Les consorts [X] ayant à bon droit saisi le juge des référés d’une demande de provision, le jugement sera également infirmé en ce qu’il avait condamné in solidum les consorts [X] aux entiers dépens et au paiement d’une somme de 900 euros au titre des frais irrépétibles exposés par la Société Générale en première instance.
La cour condamne la Société Générale aux dépens de première instance, ains qu’aux dépens d’appel, avec comme solllicité par les consorts [X] distraction sur le fondement de l’article 699 du code de procédure civile.

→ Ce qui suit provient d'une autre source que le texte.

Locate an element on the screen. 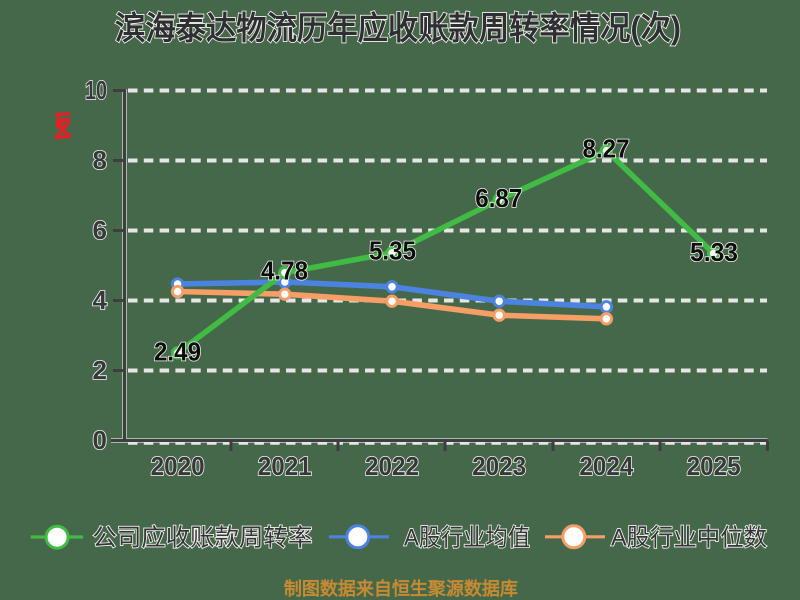 The height and width of the screenshot is (600, 800). svg-text: 制图数据来自恒生聚源数据库 is located at coordinates (401, 588).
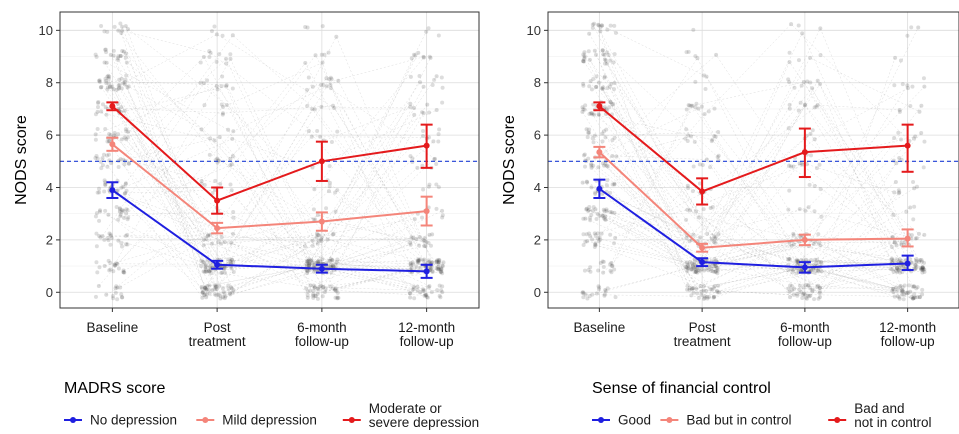 The height and width of the screenshot is (434, 959). Describe the element at coordinates (114, 388) in the screenshot. I see `legend-title: MADRS score` at that location.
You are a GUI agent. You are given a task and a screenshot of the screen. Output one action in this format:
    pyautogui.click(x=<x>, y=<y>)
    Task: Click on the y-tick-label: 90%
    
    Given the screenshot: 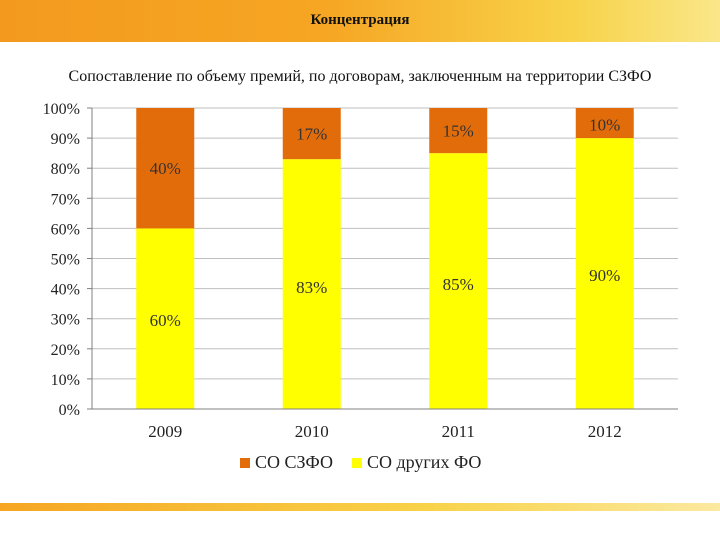 What is the action you would take?
    pyautogui.click(x=66, y=140)
    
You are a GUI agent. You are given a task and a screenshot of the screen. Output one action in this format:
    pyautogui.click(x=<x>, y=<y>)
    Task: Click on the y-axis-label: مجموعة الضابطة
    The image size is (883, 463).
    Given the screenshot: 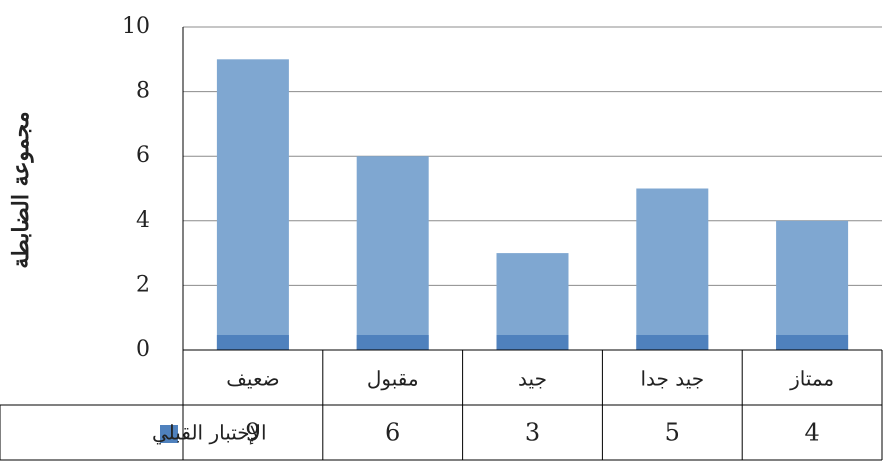 What is the action you would take?
    pyautogui.click(x=21, y=190)
    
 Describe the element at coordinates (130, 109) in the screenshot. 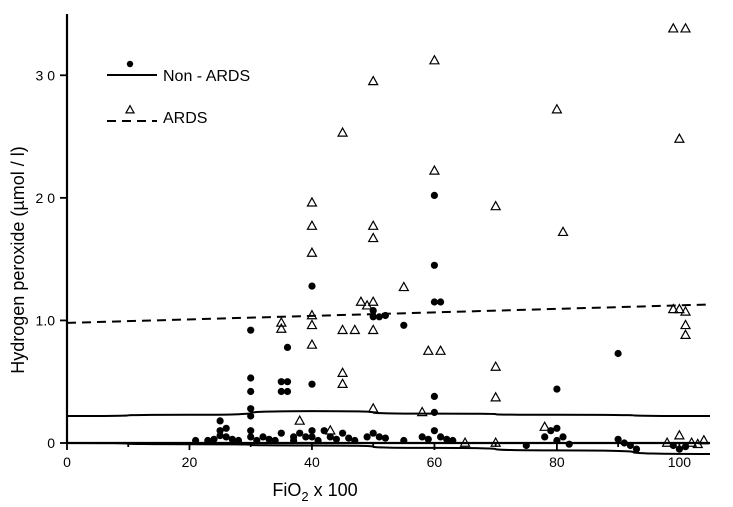

I see `legend-ards-marker` at that location.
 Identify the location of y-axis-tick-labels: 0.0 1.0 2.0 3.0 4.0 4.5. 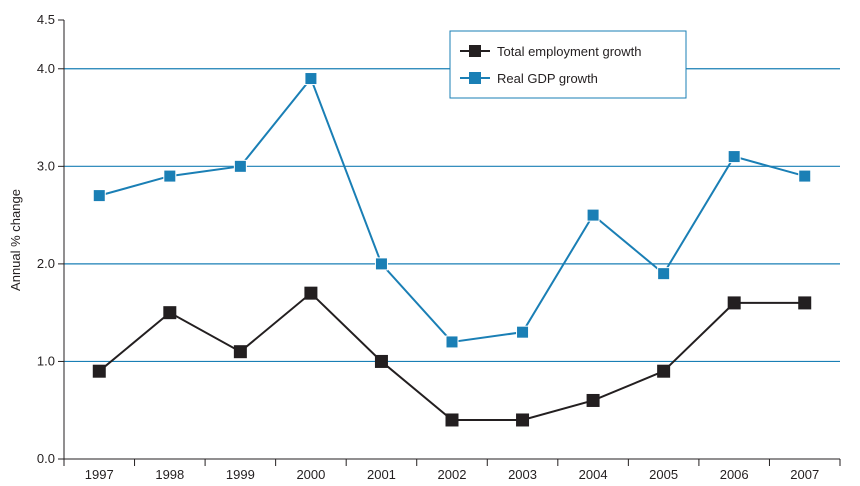
(46, 239).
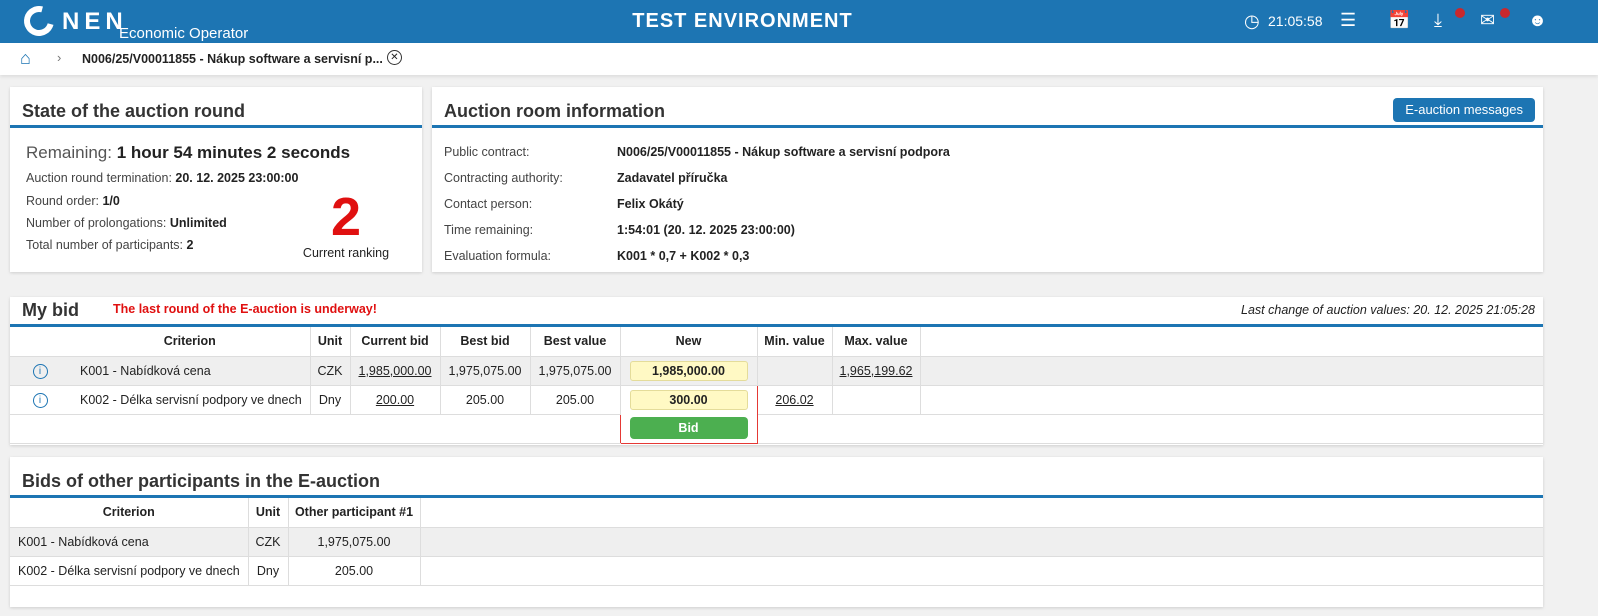 The width and height of the screenshot is (1598, 616). Describe the element at coordinates (111, 201) in the screenshot. I see `round-value: 1/0` at that location.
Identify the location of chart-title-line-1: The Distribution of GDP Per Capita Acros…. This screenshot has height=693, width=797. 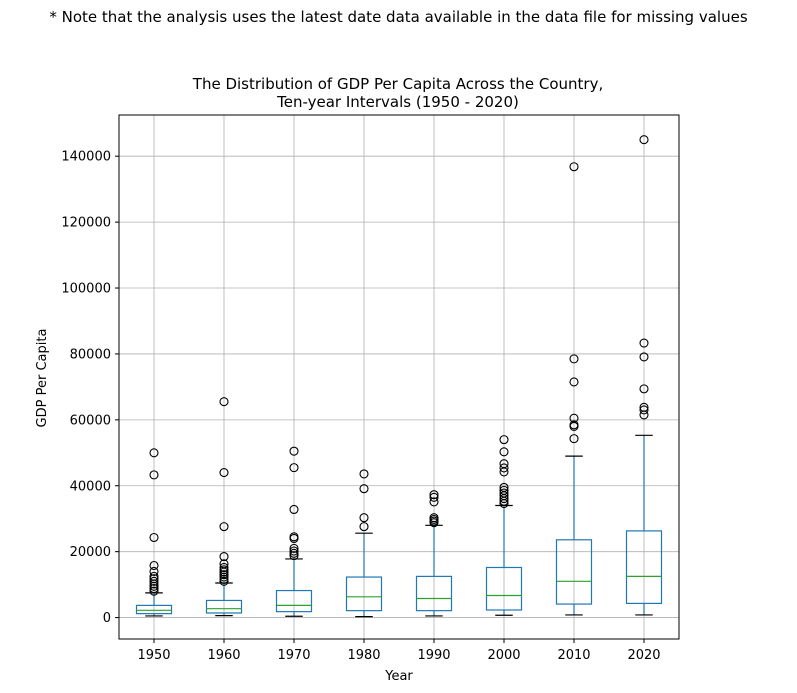
(398, 84).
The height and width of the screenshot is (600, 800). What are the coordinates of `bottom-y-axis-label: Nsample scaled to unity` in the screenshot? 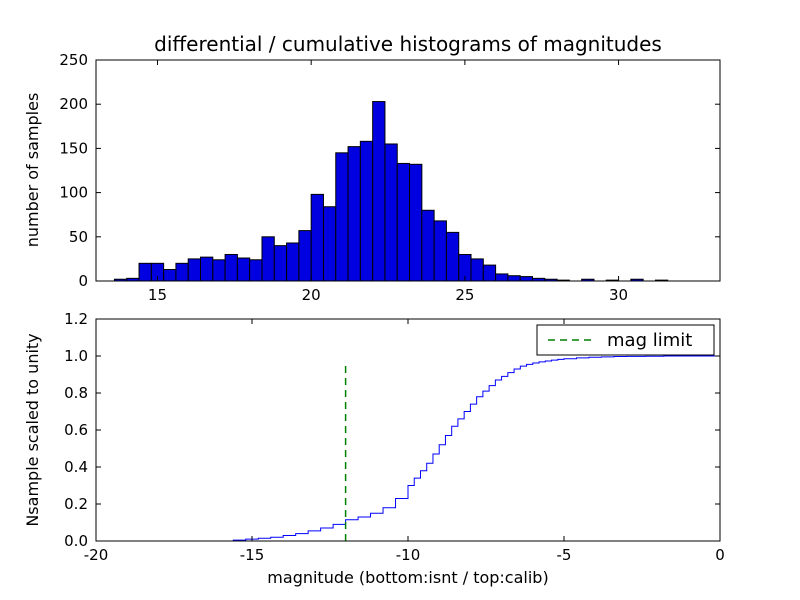 It's located at (32, 430).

La Société Générale sera condamnée, en outre, au paiement d’une somme de 1 500 euros sur le fondement de l’article 700 du code de procédure civile au titre des frais irrépétibles de première instance et d’appel.
PAR CES MOTIFS,
La cour,
Statuant publiquement, contradictoirement, par arrêt mis à la disposition des parties au greffe,
Dit que la demande de provision présentée par M. [F] [X], Mme [G] [N] épouse [X] et M. [S] [X] n’est recevable devant la cour qu’à hauteur de la somme de 139 951,66 euros ;
Confirme l’ordonnance déférée en ce qu’elle a débouté M. [F] [X], Mme [G] [N] épouse [X] et M. [S] [X] de leur demande d’expertise ;
Infirme l’ordonnance pour le surplus ;
Statuant à nouveau,
Condamne la Société Générale à payer à M. [F] [X], Mme [G] [N] épouse [X] et M. [S] [X] une provision de 10 000 euros ;
Y ajoutant,
Condamne la Société Générale aux entiers dépens d’appel, qui pourront s’il y a lieu être recouvrés conformément aux dispositions de l’article 699 du code de procédure civile ;
Condamne la Société Générale à payer à M. [F] [X], Mme [G] [N] épouse [X] et M. [S] [X] la somme de 1 500 euros sur le fondement de l’article 700 du code de procédure civile au titre de leurs frais irrépétibles de première instance et d’appel.